For starters it is quite clear that the PML-N was denied some Jamaat votes this time which it had got in 2008 since there was no JI candidate in the run then. Similarly, it can be said with some confidence that in the contest on Thursday, the PTI man benefited from the absence from the race of the Pakistan People’s Party which didn’t field a candidate to honour a commitment with the PML-N.
So what, the PTI supporters would ask, drawing on the old logic which says that a good showing in any election is the result of right alliances with the right people at the right time. In this instance, however, the analysts have to keep in mind two points; one, the shrinking of the once promising PTI from a party calling for national reforms – sometimes revolution – to an outfit that finds it prudent to indulge in conventional constituency politics, and, two, the presence of a strong Biradari factor.

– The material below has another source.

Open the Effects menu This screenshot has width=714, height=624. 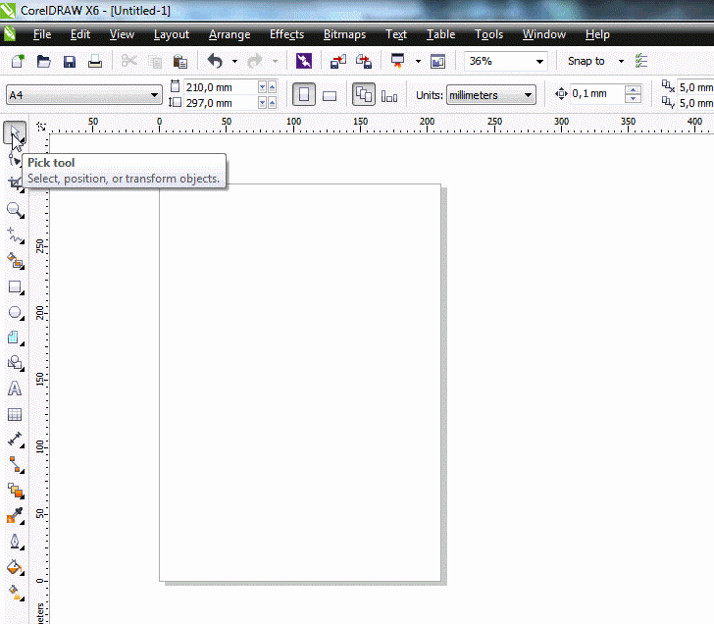pos(286,34)
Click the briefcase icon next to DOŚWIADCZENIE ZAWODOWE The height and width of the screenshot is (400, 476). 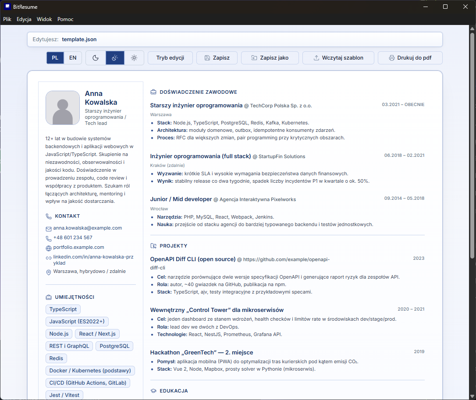(153, 92)
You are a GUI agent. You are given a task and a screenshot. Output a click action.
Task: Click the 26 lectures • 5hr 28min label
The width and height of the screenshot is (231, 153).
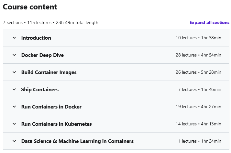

Let’s first discuss point number two. Despite all the party banners and party rallies that had been on display the fight in the PP-160 was also a clash between two groups of the Khokhar clan which wields considerable influence in the area. PTI’s Zaheer Abbas Khokhar represented the political branch of Khokhars which had been defeated by their rival Khokhars in the 2008 polls. Karamat Khokhar, a PPP candidate, had lost the National Assembly seat from the area to a lesser known Afzal Khokhar of the PML-N in 2008. The margin was big – more than 20,000 votes separated the winner from the losing candidate – but still, Karamat managed to poll some 38,000 votes. The same Zaheer Abbas who had a PTI ticket in 2010 was a PPP nominee in the 2002 general election and won the National Assembly seat in a tight contest. He had the support of Karamat Khokhar, his close relative who was barred from standing in the election because back then he didn’t have a BA degree (Karamat got the degree later on and was eligible to contest in 2008.) Now was it a miracle that the same Karamat Khokhar was spotted on Thursday on television accusing the PML-N of rigging the vote against his candidate, Zaheer Abbas?The PTI’s choice of the candidate for PP-160 brings us to discussing point number two in our list. As mentioned earlier, in 2002, Zaheer Abbas Khokhar was an MNA belonging to the PPP. Not too long after that, he joined the ranks of the PPP-Patriots for a place in the team of General Pervez Musharraf. Much as Imran Khan would lambaste the PML-N leaders for their empty cries of revolution and at the same time of rigging the PP-160 election, his own selection has been reminiscent of a leader desperate for small successes built on big compromises.
And this was not the first time Mr Khan was caught attempting a reverse sweep considering his earlier claims that he was different from the lot of politicians we have been blessed with. A few months ago he had chosen a PML-N reject to fight on a PTI ticket from another provincial constituency in Lahore. A while earlier, in a by-election in Rawalpindi, the PTI could do no better than allow an old Jamaat man to fight as its nominee.
Clearly, the PTI’s experiments in constituency politics have been by design. These corroborate the suspicions the party’s leader has generated with his words and lack of action in the political arena right since the launch of his party in the 1990s. The dirty terrain he had to encounter in the PP-160 leaves him with the same old two options. He should return full time to his social work or go the long haul in building a party which is actually different. Cameos don’t work here, skipper.